O1: 5′-TTACCACGACCACCCTATTGCTGCTGC-3′
O1-short: 5′-TTACCACGACCACCCTATTGCTG-3′
O2: 5′-TAGCAGAAGCAATAGGGTGGTCGTGGTAAAAAAAAAAAAAAAAAAAAAAAAAAAAAAAAAAAA-3′
O3: 5′-ACGAGGTGCGGTCTTGGACTACTT-3′
O4: 5′-CWGAAGTAGTCCAAGACCGCACCTCGT-3′
O5: 5′-CGACATTCTGTAGGAAACACTAGGACTT-3′
O6: 5′-TAAAGTCCTAGTGTTTCCTACAGAATGTCG-3′
O7: 5′-GGGTTGCGATACGATTGTTATAGGTCAC-3′
O8: 5′-CWGGTGACCTATAACAATCGTATCGCAACCC-3′
Oligonucleotides O1 and O2 form adapter O1O2, which has an MseI-compatible overhang at its end. Oligonucleotides O3 and O4 form adapter O3O4, which has an ApeKI-compatible overhang at its end.

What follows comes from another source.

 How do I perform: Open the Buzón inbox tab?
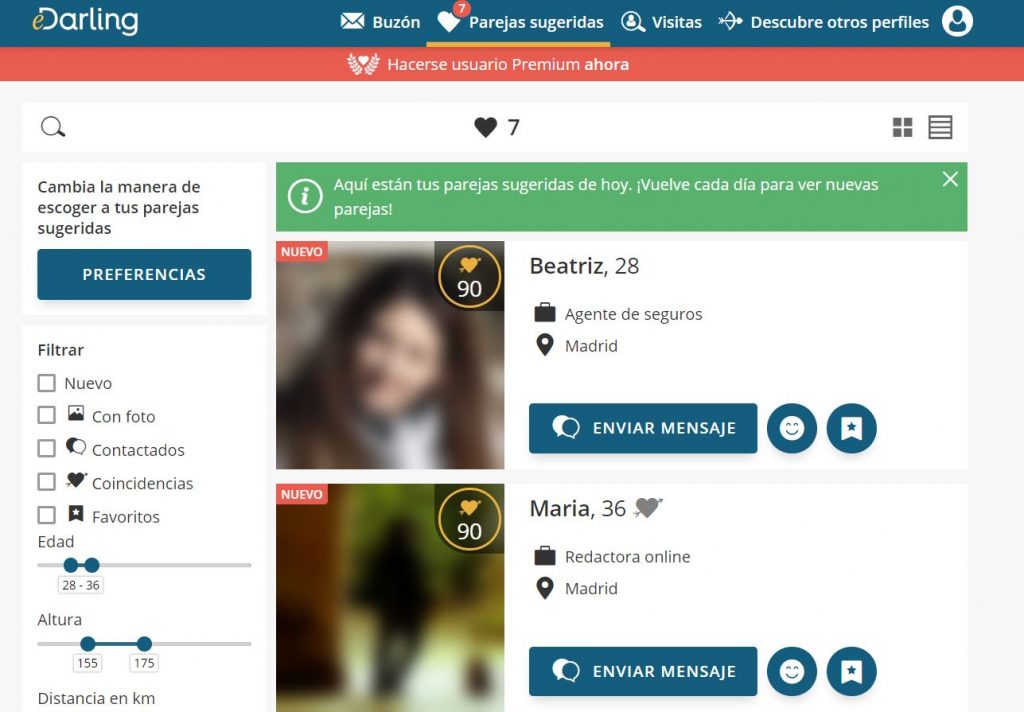pyautogui.click(x=380, y=22)
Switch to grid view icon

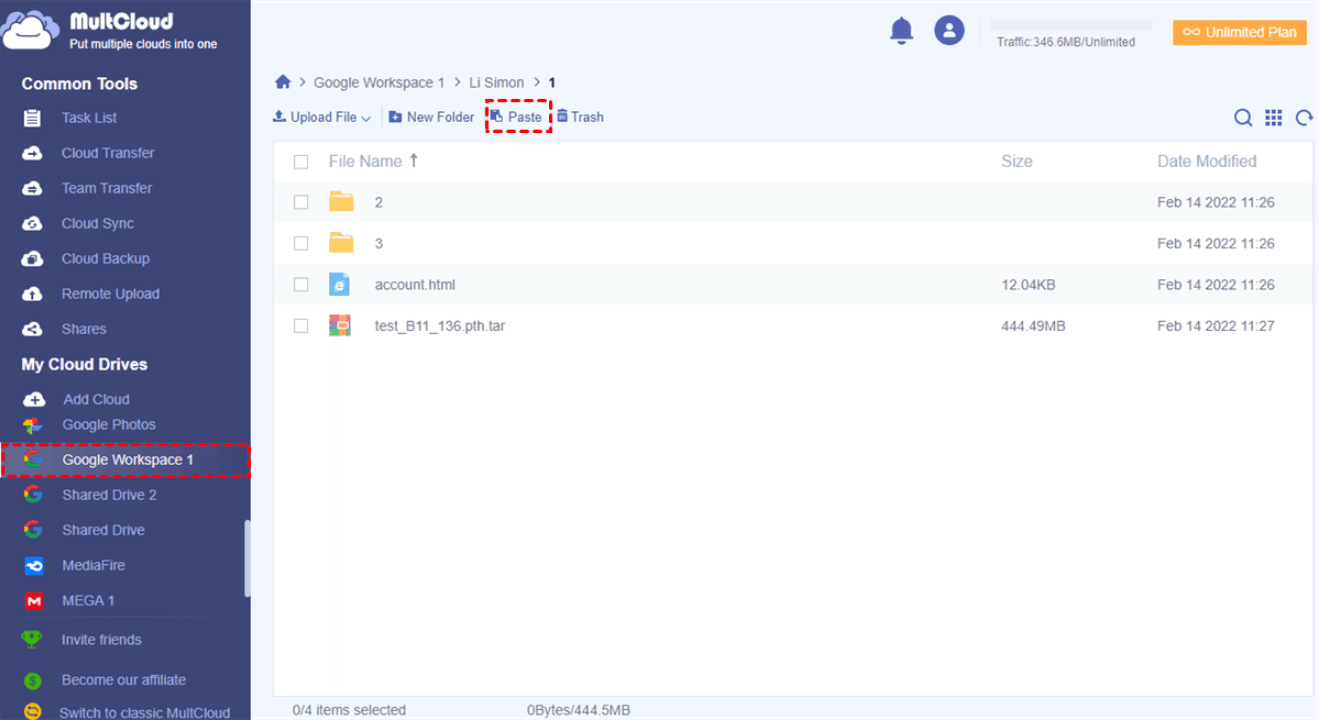(x=1273, y=118)
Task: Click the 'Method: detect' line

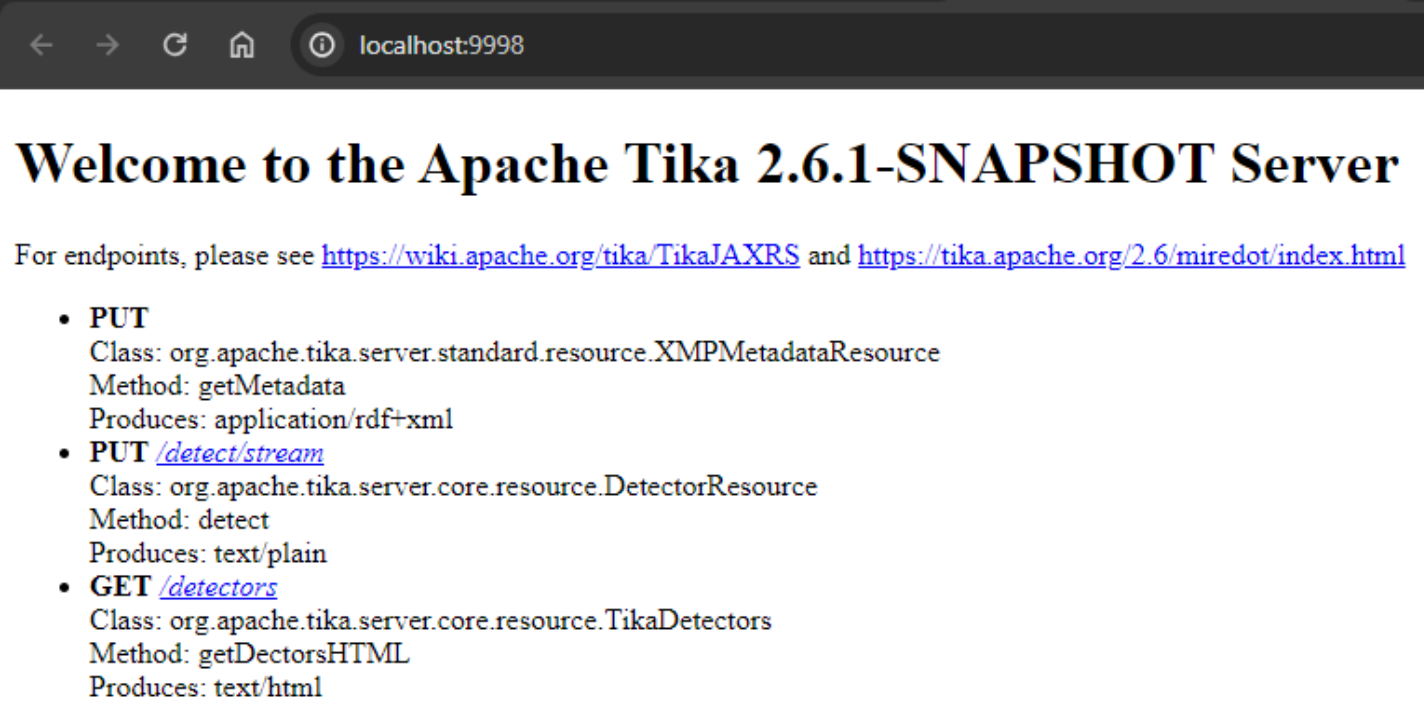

These two adapters are used for tester preparation (Fig. 1). Here, the tester represents a DNA population in which both desired and undesired genes are included. The role of the poly(dA)36 adapter O1O2 is to remove fragments without adapters (Fig. 1, type 4 fragments) and fragments that have O3O4 adapters at both ends (Fig. 1, type 3 fragments) via oligo-dT spin column purification. It is essential that adapter O1O2 harbors two overlapping ApeKI recognition sites with one mismatched base pair (Fig. 1). The mismatched base pair can save this adapter from digestion, but once a correct match is recovered in R-PCR cycling, our results show that ApeKI can efficiently cut off the overlapping recognition sites. To construct the tester, DNA was digested by ApeKI and MseI, and then two adapters, O1O2 and O3O4, were added (Fig. 1 and Supplementary Fig. 1).Oligonucleotides O5 and O6 form adapter O5O6, which has an MseI-compatible overhang at its end. Oligonucleotides O7 and O8 form adapter O7O8, which has an ApeKI-compatible overhang at its end. These two adapters are for the driver preparation (Fig. 1 and Supplementary Fig. 1). Here, the driver represents a DNA population in which only undesired genes (a reference) are included. To obtain the excess driver, we used primers O5 and O7 to amplify DNA fragments of undesired genes (genes from the control sample). The driver was obtained after the PCR products were digested by MseI and then purified by a commercial spin column.
Four types of DNA fragments were generated in the tester preparation (Fig. 1). Type 1 fragments: one end has the adapter O1O2 and the other end has the adapter O3O4. These are the only expected fragments for R-PCR. Type 2 fragments: both ends have adapter O1O2. Annealing and extension of primer O1 introduced the ApeKI recognition sites, which were digested. Thus, fragments with these adapters were removed. Type 3 fragments: both ends have adapter O3O4. As with random amplified polymorphic DNA (RAPD) and single primer amplification reaction (SPAR)13,14, this type of fragment could also be exponentially amplified during PCR15,16,17. Fortunately, they are removed by the oligo-dT spin column purification. There are many fragments that do not have any adapters in Type 4 fragments. These non-adapter-ligated fragments can serve as the driver and remove desired genes. Fortunately, they are also removed by oligo-dT spin column purification.